Most banknotes are printed on sheet-fed machines. That is, big sheets of paper are fed into a the machines where the images are printed. The sheets can have 32, 40 or even 50 banknotes per sheet. Some countries sell uncut sheets of banknotes to the collector market. Some collectors like to collect these and frame them as art. Banknote World carries these sheets from a number of countries.
Single banknotes are works of art. Multiple rows and columns of the same piece of art, makes for a new symmetric piece of art. Andy Warhol made many pieces of art in this style showing a famous person over and over again. Uncut sheets are a bit like this. Uncut sheets of Oman Rial are some of the most beautiful and rare pieces of art. Alone the colors and portrait of the former Sultan jump off the page.

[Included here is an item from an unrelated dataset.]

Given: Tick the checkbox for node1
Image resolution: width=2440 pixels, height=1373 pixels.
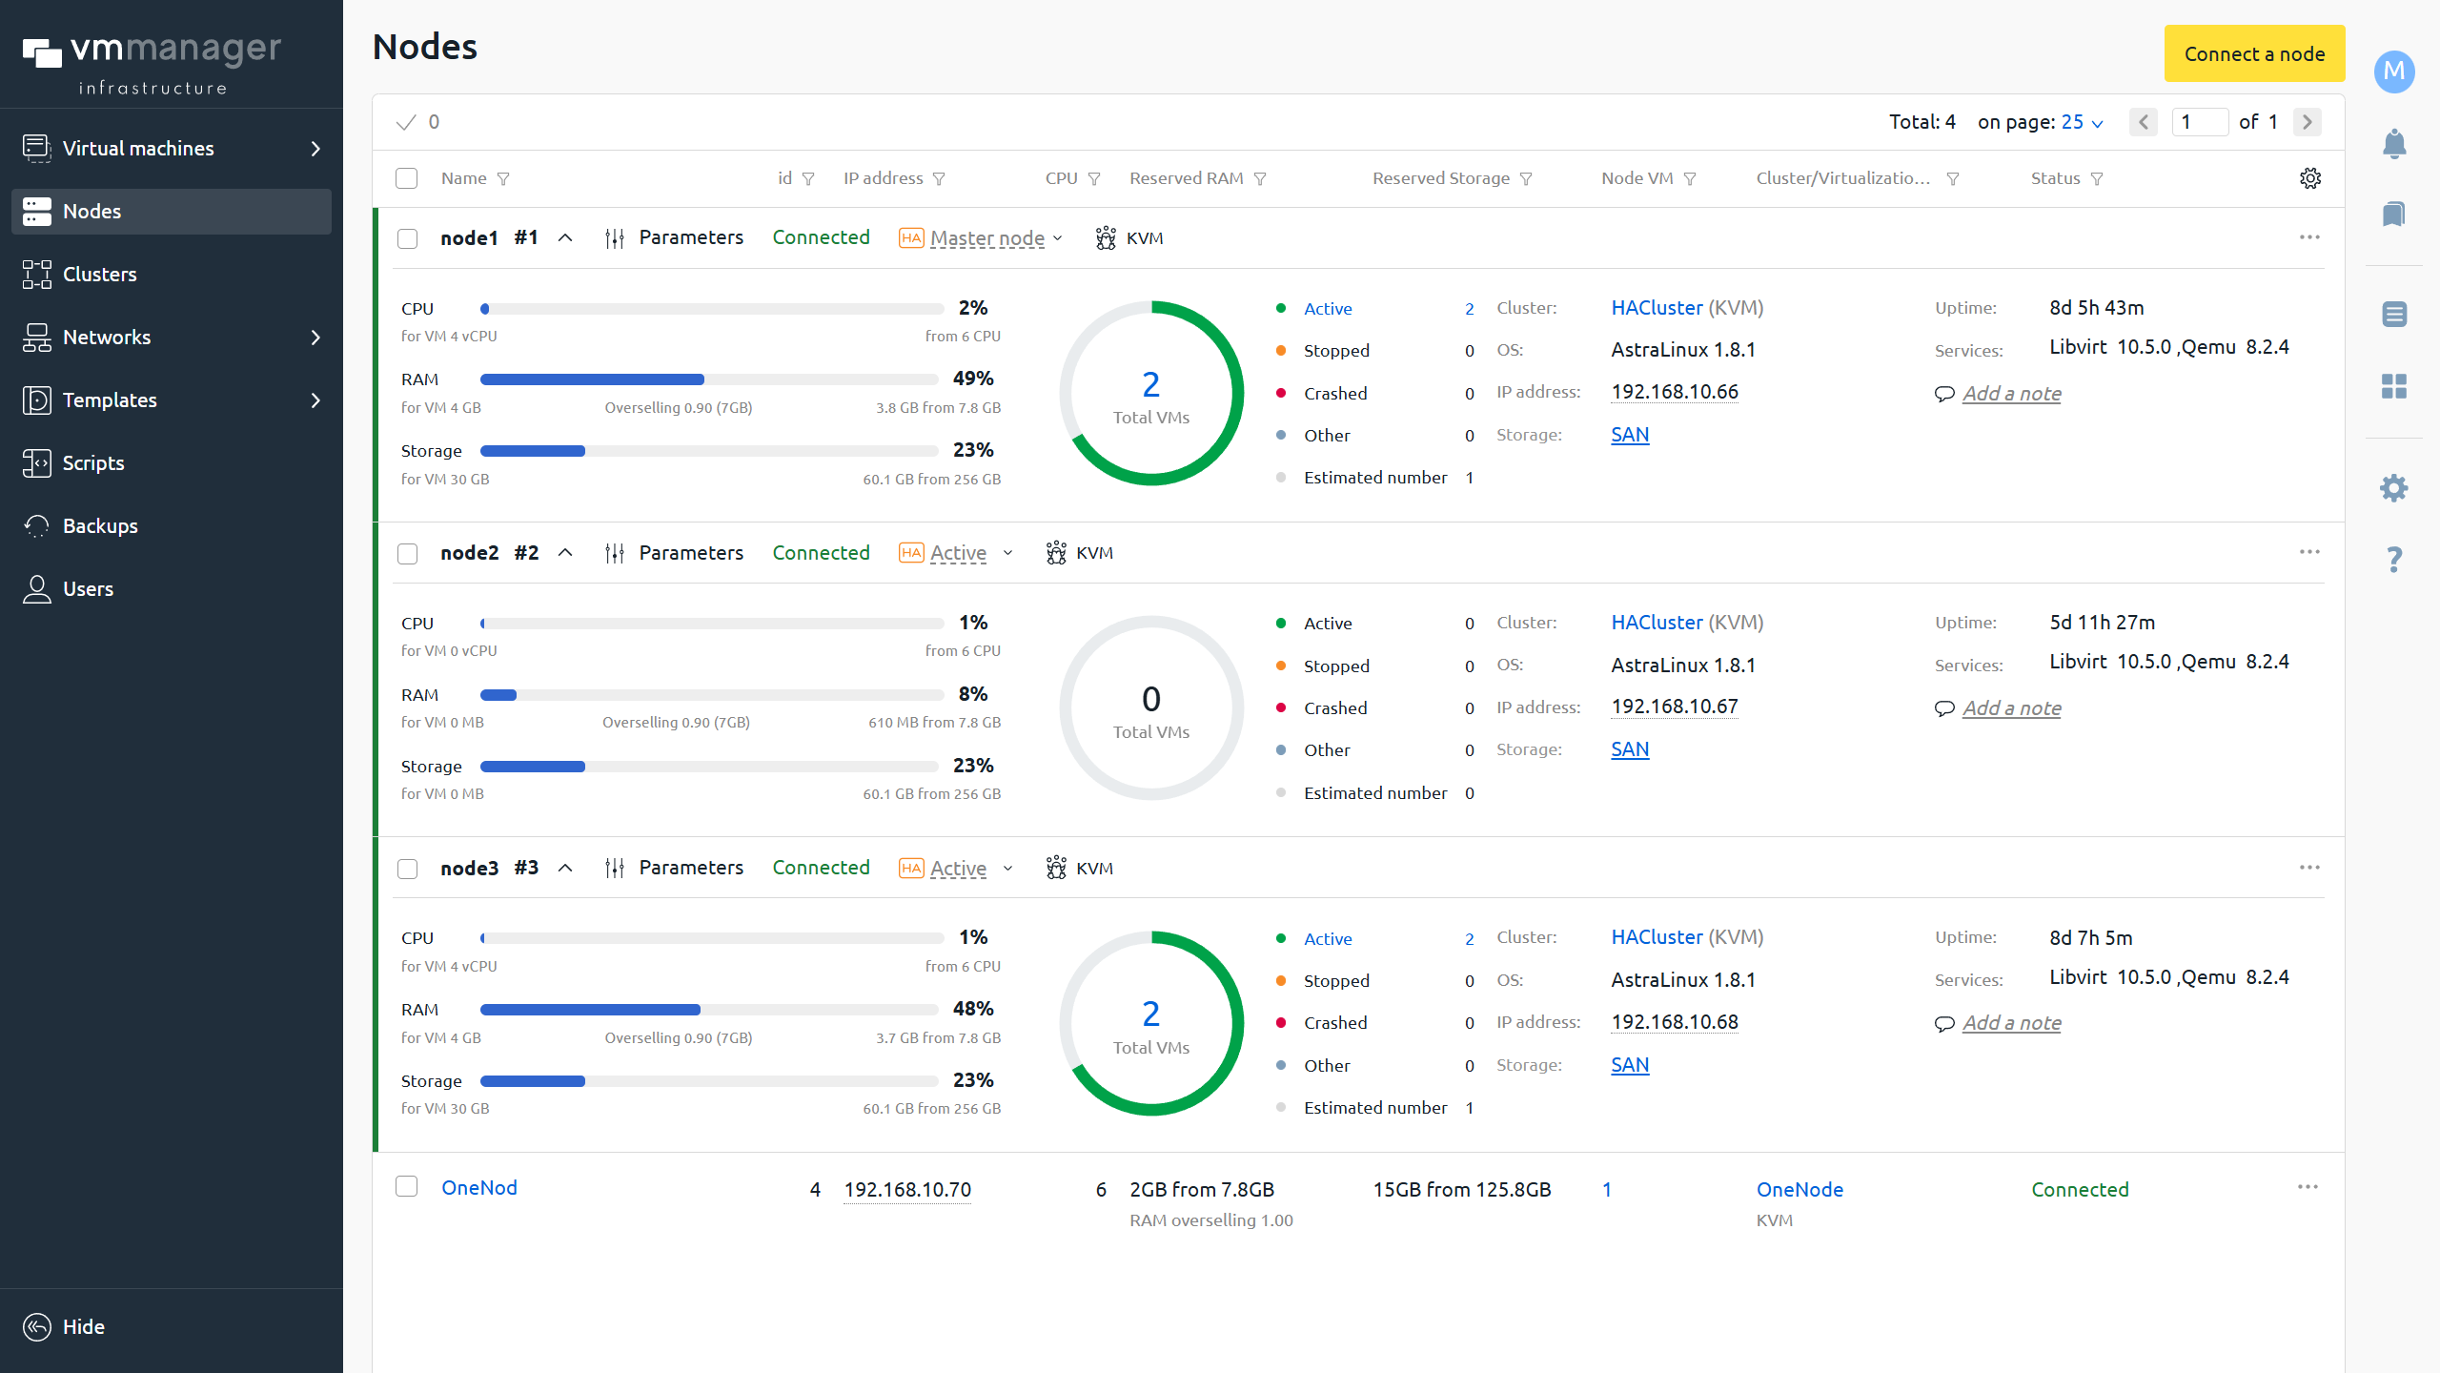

Having an sheet of 2, 4, 8 or even 32 Rial paper banknotes turns into nice art. Tonga, Samoa and Ukraine also have very attractive uncut sheets, while the Mexico 20 peso is a polymer-based.
One of the most common country to collect uncut sheets from is the United States. The US Bureau of Engraving and Printing have made available uncut sheets of all its denominations- even the USD$100. As you can imagine a sheet of 40 $100 bills is pretty expensive. The most common are either the $1 and $2 dollar sheets of 4 or 5 banknotes. They are inexpensive and are not too big. Who says art is expensive?